Yes, please, someone else join me in drinking their wines too young… They’re great that way, I promise!
Here are some ideas:
Puppycrushing (as in crushing bottles of wine, not like crushing in a press)
Twilighting (teenage vampirism)
Kindertrinking (faux-German variant)
Saying ‘babykilling’ in another language is not a good substitute. I like twilighting but that sounds more like the END of a wine’s life, not early, particularly as the movie/books Twilight are losing impact.
Pobega’ing has been a term I picked up, but I think it already has an association with raiding a delivered box before it even gets into the cellar.
If you do this a few more times, we can call it Frenching!
HA! Awesome! Potential to catch on, though ‘babykilling’ is obvious, ‘toddlering’ is similar and non-offensive. Ok, folks, use it in social media! Make it stick
BTW, Pobega-ing is completely different, as no way Mike Pobega lets a wine age 6 years, much less 30 or so that these babies need. Pobega-ing is when you blast open a bottle fresh from the FedEx delivery - open the box, open the wine.

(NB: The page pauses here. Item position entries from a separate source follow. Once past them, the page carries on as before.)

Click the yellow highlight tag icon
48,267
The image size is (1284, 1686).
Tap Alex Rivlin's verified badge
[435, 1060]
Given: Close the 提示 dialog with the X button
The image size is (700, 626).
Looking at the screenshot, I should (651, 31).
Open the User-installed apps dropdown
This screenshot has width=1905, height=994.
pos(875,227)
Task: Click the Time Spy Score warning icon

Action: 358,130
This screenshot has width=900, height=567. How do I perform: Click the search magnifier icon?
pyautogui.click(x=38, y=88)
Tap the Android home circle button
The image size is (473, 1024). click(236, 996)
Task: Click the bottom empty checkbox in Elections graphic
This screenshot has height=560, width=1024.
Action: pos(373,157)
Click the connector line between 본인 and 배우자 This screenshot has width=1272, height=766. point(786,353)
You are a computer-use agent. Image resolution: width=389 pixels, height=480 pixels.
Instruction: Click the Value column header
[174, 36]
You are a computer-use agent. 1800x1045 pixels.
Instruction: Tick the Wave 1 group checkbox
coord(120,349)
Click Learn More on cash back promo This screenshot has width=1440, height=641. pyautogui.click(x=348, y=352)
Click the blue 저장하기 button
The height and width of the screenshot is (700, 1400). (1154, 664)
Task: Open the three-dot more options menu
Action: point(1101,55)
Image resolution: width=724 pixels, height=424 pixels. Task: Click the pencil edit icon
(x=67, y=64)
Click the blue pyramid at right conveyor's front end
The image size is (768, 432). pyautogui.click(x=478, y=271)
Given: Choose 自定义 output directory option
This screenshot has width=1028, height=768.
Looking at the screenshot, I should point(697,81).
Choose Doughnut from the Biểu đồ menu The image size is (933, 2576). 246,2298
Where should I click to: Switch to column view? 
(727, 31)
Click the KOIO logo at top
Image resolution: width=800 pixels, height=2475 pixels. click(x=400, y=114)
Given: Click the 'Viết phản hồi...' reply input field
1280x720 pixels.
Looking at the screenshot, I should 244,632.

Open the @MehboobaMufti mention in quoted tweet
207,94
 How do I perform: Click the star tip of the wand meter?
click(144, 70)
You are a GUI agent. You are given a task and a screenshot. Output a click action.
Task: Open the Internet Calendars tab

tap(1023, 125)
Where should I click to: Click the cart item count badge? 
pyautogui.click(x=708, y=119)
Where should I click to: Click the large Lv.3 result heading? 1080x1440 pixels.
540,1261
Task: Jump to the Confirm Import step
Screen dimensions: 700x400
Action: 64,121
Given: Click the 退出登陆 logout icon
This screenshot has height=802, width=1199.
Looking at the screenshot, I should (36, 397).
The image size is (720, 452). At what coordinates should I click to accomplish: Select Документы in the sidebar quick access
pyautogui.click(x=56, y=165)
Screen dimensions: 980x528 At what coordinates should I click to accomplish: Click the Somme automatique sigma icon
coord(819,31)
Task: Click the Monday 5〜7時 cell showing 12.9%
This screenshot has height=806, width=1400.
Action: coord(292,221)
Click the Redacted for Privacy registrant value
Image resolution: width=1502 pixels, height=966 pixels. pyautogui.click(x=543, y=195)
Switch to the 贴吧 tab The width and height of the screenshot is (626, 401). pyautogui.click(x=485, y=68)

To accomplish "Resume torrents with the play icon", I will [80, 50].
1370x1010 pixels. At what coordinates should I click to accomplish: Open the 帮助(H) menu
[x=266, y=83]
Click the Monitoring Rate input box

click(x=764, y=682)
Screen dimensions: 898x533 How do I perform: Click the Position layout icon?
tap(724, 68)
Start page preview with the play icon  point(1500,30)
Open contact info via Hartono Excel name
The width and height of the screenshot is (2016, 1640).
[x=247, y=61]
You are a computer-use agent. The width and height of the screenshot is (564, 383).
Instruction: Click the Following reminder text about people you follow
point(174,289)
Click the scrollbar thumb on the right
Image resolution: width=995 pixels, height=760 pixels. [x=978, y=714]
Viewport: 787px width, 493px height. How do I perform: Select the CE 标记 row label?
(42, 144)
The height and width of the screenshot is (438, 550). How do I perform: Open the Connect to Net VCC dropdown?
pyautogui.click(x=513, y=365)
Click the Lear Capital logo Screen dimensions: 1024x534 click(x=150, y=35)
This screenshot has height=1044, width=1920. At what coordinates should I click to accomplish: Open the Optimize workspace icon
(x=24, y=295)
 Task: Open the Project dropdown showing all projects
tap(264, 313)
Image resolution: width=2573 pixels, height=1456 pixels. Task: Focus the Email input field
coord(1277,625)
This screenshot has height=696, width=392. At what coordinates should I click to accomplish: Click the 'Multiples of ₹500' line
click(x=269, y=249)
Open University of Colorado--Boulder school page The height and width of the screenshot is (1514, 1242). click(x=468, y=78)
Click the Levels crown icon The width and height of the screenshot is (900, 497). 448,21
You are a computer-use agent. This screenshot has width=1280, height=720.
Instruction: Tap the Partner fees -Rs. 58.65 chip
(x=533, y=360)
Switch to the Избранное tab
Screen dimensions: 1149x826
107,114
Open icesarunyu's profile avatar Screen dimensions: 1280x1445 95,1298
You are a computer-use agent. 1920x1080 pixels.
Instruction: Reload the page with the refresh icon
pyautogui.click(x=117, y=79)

“It was so okay to beat your wife until so recently, that today we have a kind of shirt named after it. There is a piece of clothing in our culture, affectionately nicknamed, after beating the crap out of your wife. And for some reason, this is offensive to nobody. I saw a woman on Good Morning America, she said “I was walking around the house in my wifebeater.” I’m like, stop saying it like it’s not horrible!”
Toddlering sounds terrible, it implies sex with very young kids. If Babykilling is offensive then Toddlering is even more so. " i toddlered with my neice " would you want that in your volcabulary ?
Somebody suggested Frenching in a similar manner to Pobegaring, who on this board is the member most associated with drinking young powerful wines before they are ready ? use that name, if its Todd great if someone else than also fine. Golodetzing a wine can mine leaving it until its on life support with all fruit long since left the building.